Window Representation
The observed dataset is transformed into a window representation format using a sliding window approach. This transformation helps in capturing both contemporaneous and time-lagged causal relationships within each window.
Time-Invariance Block
The time-invariance block captures the causal relationships among variables by leveraging a convolutional neural network structure. This block extracts shared information from the window representation to obtain the estimated window causal matrix.
Mechanism-Invariance Block
The mechanism-invariance block identifies the numerical transform functions in the window causal graph. It uses another convolutional kernel to transform the window observations and predict the future values of the target variables.
Parallel Blocks for Joint Training
The outputs from the time-invariance and mechanism-invariance blocks are combined to predict the observed dataset. The model is optimized using the Mean Squared Error (MSE) loss between the predicted and actual values.
Experiment Results
The authors conduct experiments on both synthetic and benchmark datasets to evaluate the performance of STIC. The results demonstrate that STIC outperforms baseline methods in terms of F1 score and precision, particularly when dealing with limited observed time steps.
Baselines
The study compares STIC with six state-of-the-art causal discovery methods: PCMCI, PCMCI+, DYNOTEARS, TCDF, CUTS, and CUTS+. These methods represent different approaches to causal discovery, including constraint-based, score-based, and Granger-based methods.
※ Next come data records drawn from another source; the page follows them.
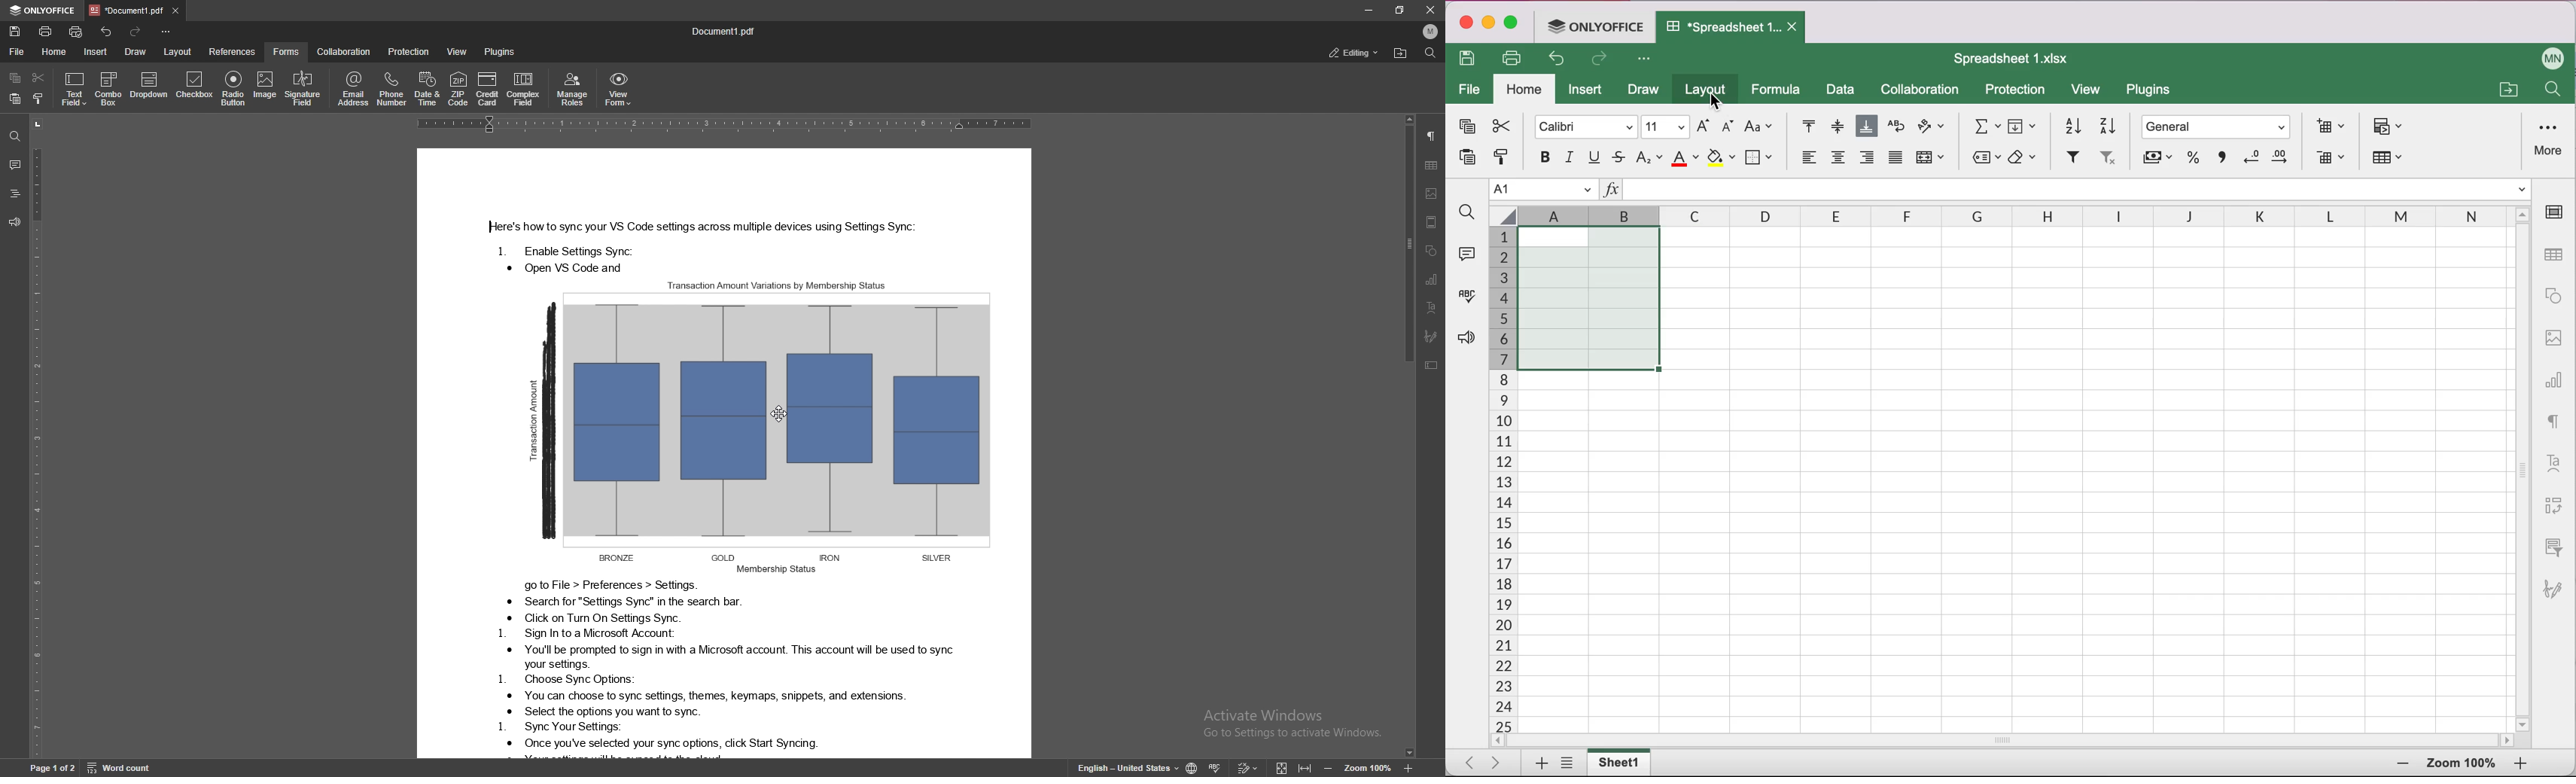 The height and width of the screenshot is (784, 2576). I want to click on *Spreadsheet 1..., so click(1718, 26).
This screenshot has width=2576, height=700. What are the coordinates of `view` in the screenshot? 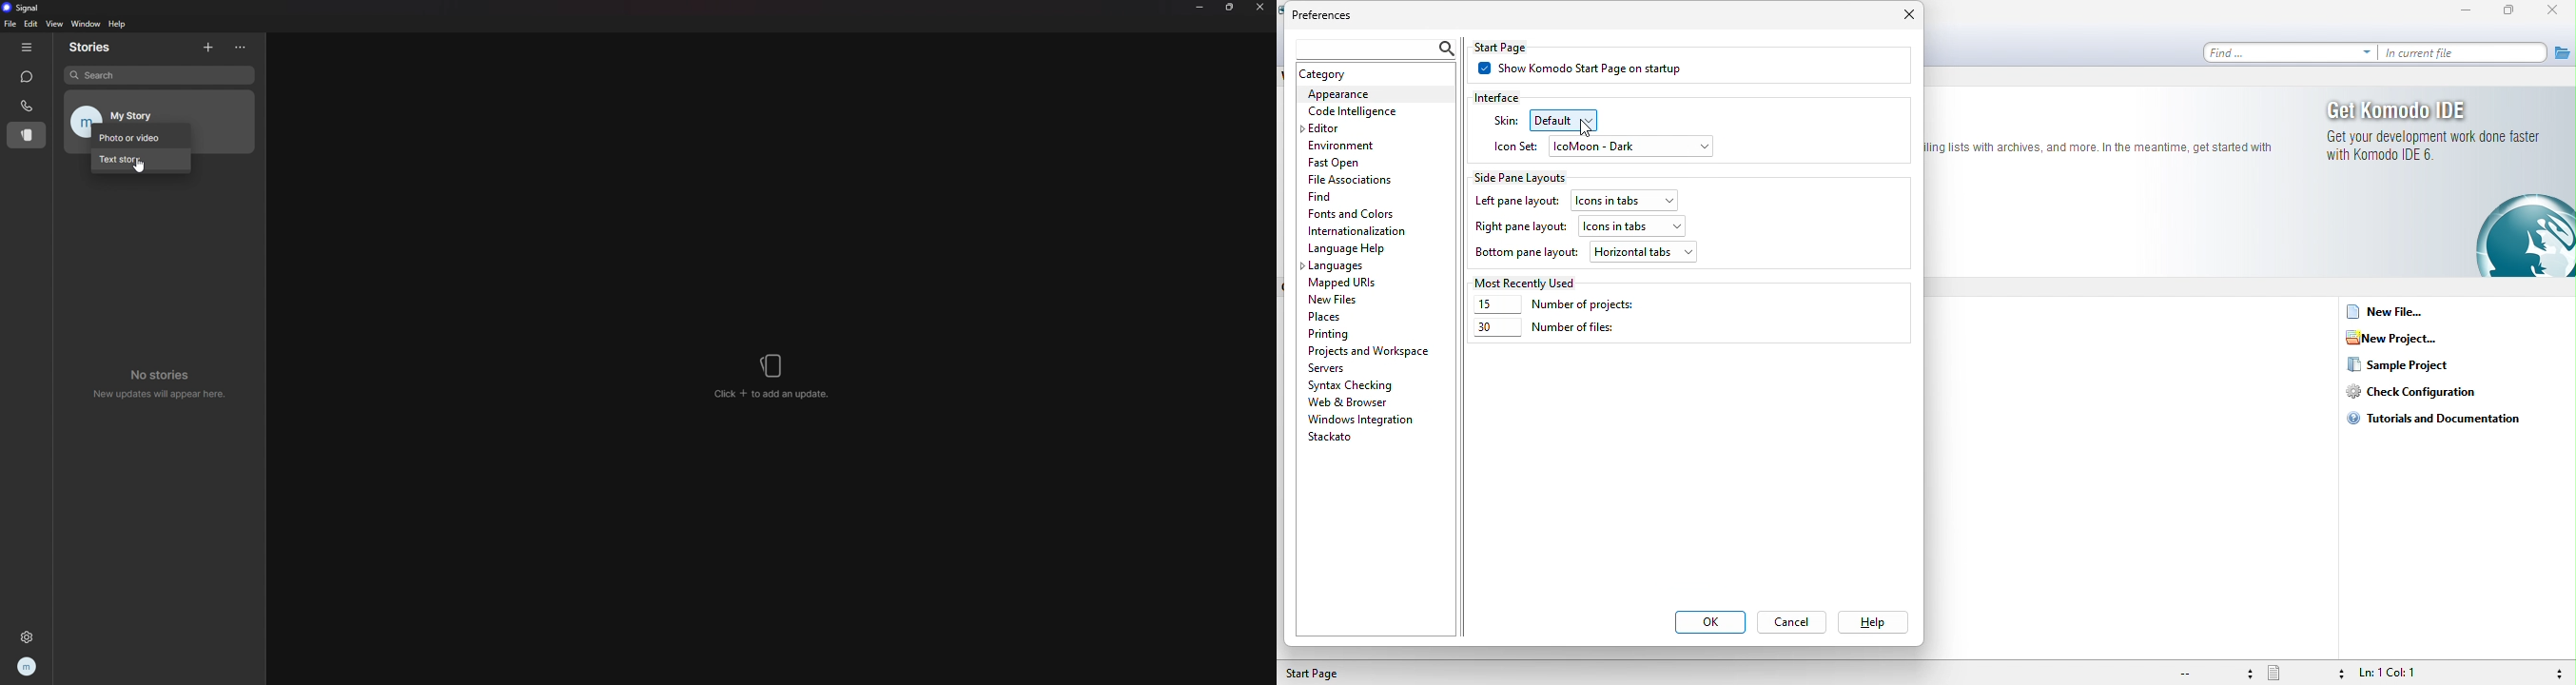 It's located at (54, 23).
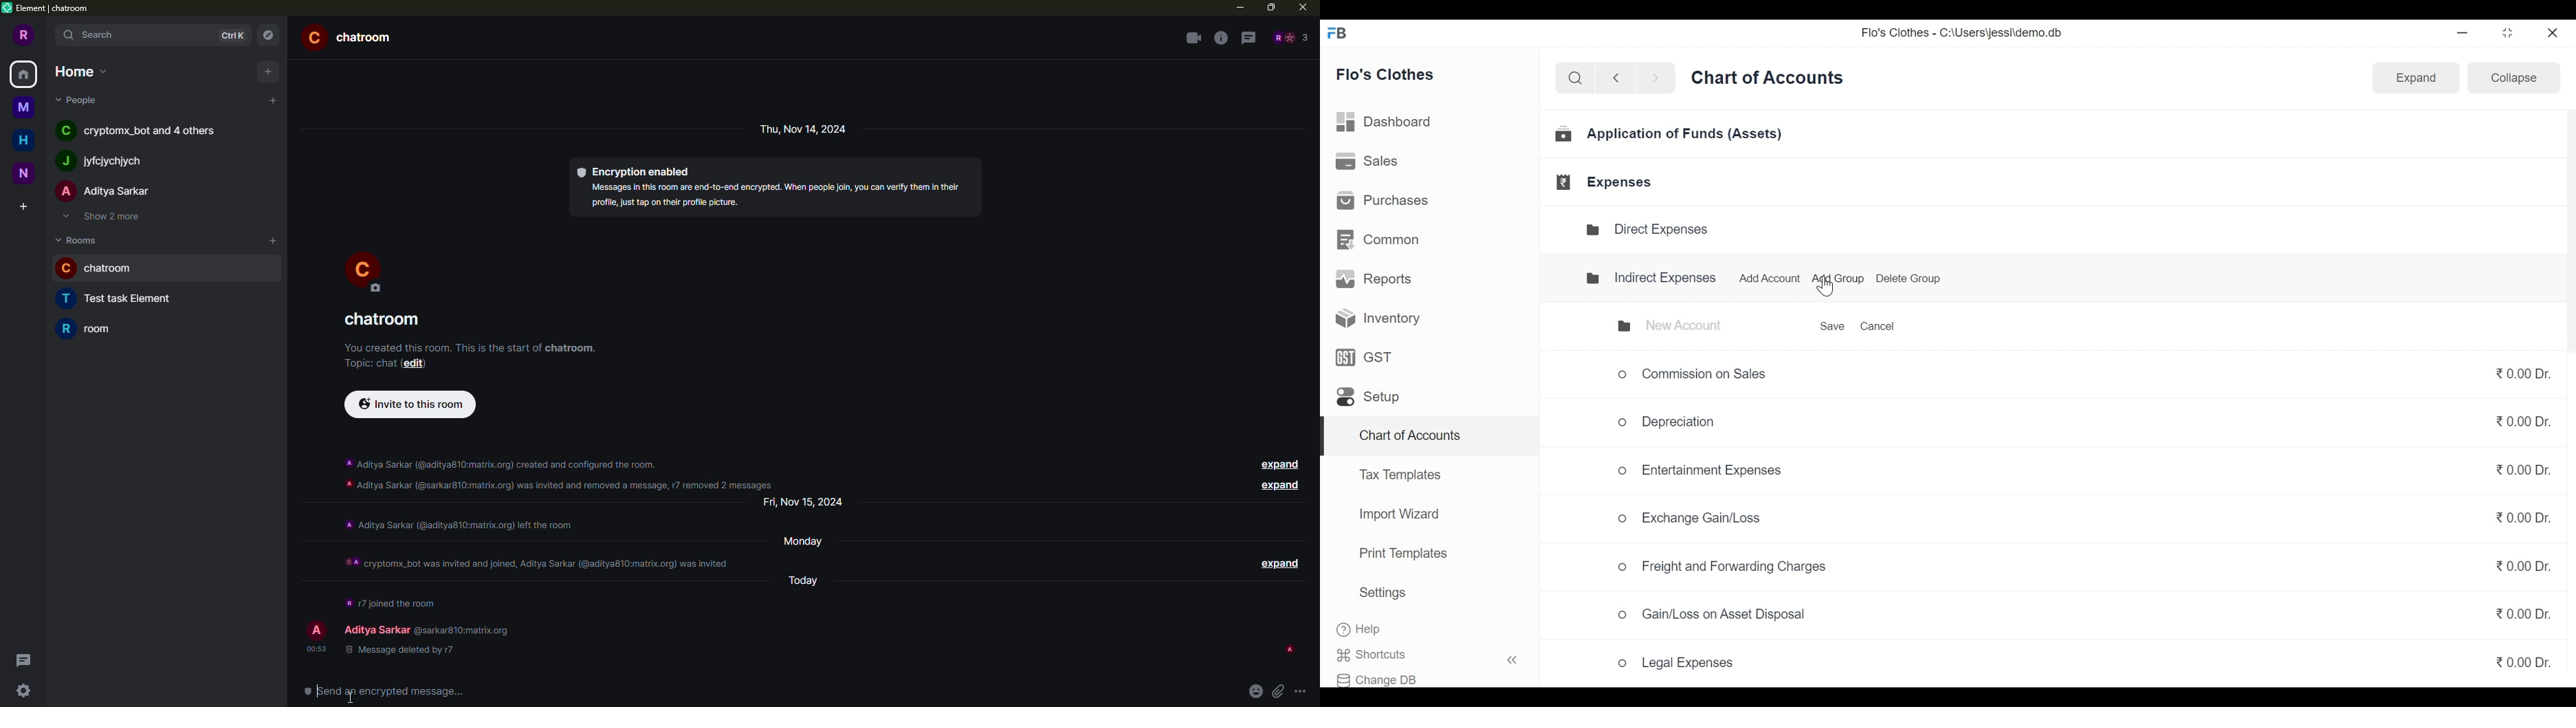 This screenshot has height=728, width=2576. I want to click on info, so click(538, 558).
Experiments on Synthetic Datasets
The authors generate synthetic datasets with linear and non-linear relationships to evaluate the performance of STIC. The results show that STIC achieves higher F1 scores and precision compared to the baselines, especially in scenarios with limited observed time steps.
Experiments on Benchmark Datasets
The authors use the FMRI benchmark dataset to explore brain blood flow patterns. The results indicate that STIC achieves the highest average F1 scores and precision compared to the baselines, demonstrating its practical value in real-world applications.
Ablation Study
The ablation study investigates the impact of different hyper-parameters on the performance of STIC. The results show that the learning rate has little effect on the model’s performance, while the predefined maximum time lag and threshold significantly influence the F1 score and precision.
Discussion
Effectiveness of STIC
The study highlights the effectiveness of STIC in discovering causal relationships from time-series data. The use of short-term invariance and convolutional neural networks enhances sample efficiency and accuracy in causal discovery.
Exceptional Performance
The incorporation of window representation, time-invariance block, and mechanism-invariance block contributes to the high F1 scores and precision achieved by STIC. These components enable the model to learn accurate causal structures and complex non-linear transformations.
Conclusion, Limitations, and Future Works
The paper introduces STIC, a novel method for causal discovery from time-series data. The experimental results demonstrate the efficiency and stability of STIC, particularly in scenarios with limited observed time steps. However, the study acknowledges certain limitations, such as the assumption of additive noise and the manual predefined maximum lag. Future research should aim to develop more comprehensive approaches capable of handling various types of noise and explore advanced blocks to enhance the performance of STIC.
Acknowledgments
The study was supported by grants from the National Key Research and Development Program of China and the National Natural Science Foundation of China.